The company sought to convince its senior lenders the deal was the best strategy for the company, but those lenders, whose approval was needed to cement the sale, said no.
"We will therefore continue to operate the global pet supply business and work to capture the strong market potential we see there," Kent Hussey, Spectrum Brands' chief executive, said in a statement. "Our board and management team remain committed to finding and executing appropriate alternatives for reducing the indebtedness of the company."
It's unclear what alternatives the company is pursuing or what options it has left. A Spectrum Brands spokeswoman said Hussey would not comment beyond the official statement.
But it's evident that investors — who sent shares down to a 52-week low of $1.87 Monday before they rebounded to close at $2.10 — want something done. Shares have already fallen more than 63 percent in the last 12 months.
Had the deal gone through, Salton Inc. and its subsidiary, Applica Pet Products LLC, would have acquired Spectrum Brands' pets supply business for $692.5 million in cash. Salton also would have assumed $222.5 million in debt.
Proceeds from the sale would have been put toward paying debt, Spectrum Brands said.
The bulk of that debt came through two major acquisitions — United Industrial Corp. for $1.49 billion in mostly cash and stock in 2005 and the $550 million Tetra purchase that same year.
Only three years ago, Spectrum Brands had a market value of $1.19 billion. But that has since plunged more than 90 percent to its current $103.4 million.
Still, one Wall Street analyst says the company has some time to recover.
"It sounds like they have a lot of liquidity to operate even though they have a lot of debt," said Joseph Altobello, who follows Spectrum Brands for Oppenheimer & Co.
"Kent and his team recognize the situation that they're in and if they continue with the status quo, it will take a great deal of time to right the ship. They need to look to jettison assets that are not core to the long-term business."
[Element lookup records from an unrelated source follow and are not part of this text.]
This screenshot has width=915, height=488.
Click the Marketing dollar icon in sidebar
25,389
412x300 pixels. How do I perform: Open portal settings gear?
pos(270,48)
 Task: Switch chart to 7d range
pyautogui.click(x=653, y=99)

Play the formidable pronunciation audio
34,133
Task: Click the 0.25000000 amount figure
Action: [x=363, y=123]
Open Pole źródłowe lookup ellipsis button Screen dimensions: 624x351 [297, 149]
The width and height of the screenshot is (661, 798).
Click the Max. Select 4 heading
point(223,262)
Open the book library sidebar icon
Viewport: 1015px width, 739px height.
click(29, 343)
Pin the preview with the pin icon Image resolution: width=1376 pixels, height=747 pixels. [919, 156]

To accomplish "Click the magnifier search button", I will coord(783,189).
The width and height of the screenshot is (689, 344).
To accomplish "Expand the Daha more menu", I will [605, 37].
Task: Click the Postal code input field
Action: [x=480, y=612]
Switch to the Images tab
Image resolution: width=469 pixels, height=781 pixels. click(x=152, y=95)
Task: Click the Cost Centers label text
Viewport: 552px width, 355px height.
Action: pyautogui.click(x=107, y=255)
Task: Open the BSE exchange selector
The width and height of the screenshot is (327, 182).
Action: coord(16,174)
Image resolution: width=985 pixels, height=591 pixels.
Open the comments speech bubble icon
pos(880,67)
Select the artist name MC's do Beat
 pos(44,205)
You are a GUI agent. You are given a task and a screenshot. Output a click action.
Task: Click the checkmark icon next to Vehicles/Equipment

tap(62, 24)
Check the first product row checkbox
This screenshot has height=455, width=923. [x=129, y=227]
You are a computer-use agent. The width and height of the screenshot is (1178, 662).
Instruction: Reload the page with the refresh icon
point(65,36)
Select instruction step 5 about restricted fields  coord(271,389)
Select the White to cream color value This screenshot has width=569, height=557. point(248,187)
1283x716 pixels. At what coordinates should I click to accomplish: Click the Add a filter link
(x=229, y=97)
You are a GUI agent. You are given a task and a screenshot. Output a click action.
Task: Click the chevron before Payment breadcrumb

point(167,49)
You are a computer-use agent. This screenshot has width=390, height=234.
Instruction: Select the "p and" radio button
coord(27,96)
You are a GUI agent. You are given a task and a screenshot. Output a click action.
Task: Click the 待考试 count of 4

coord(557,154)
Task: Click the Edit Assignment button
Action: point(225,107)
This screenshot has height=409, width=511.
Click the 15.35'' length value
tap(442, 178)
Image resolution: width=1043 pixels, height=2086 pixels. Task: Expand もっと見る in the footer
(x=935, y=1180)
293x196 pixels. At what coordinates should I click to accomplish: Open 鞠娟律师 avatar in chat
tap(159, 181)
Spectrum Brands signaled the deal was in danger last month when senior lenders refused to give their OK. Still, the company said it would press its case to lenders because officials believed the sale was in the best interests of the company and its shareholders.
There are arguments for both sides, Altobello said. On the one hand, the pets business is the most attractive of Spectrum Brands' units and arguably would fetch the highest price.
"But the retort to that would be 'you're selling your best business and you're only delivering half a ton,'" he said. "What have you gained?"
Management recognizes the urgency of doing something to get Spectrum Brands back on track, he said, but "for now there's no deadline here that these guys have to sell something by," Altobello said.
In the most recent quarter, the company posted a loss of $111.7 million, or $2.19 per share. That's an improvement over the year-earlier quarter, where it lost $237.5 million, or $4.77 per share.
As part of the termination, Spectrum Brands must pay Salton $3 million within two business days to reimburse its expenses.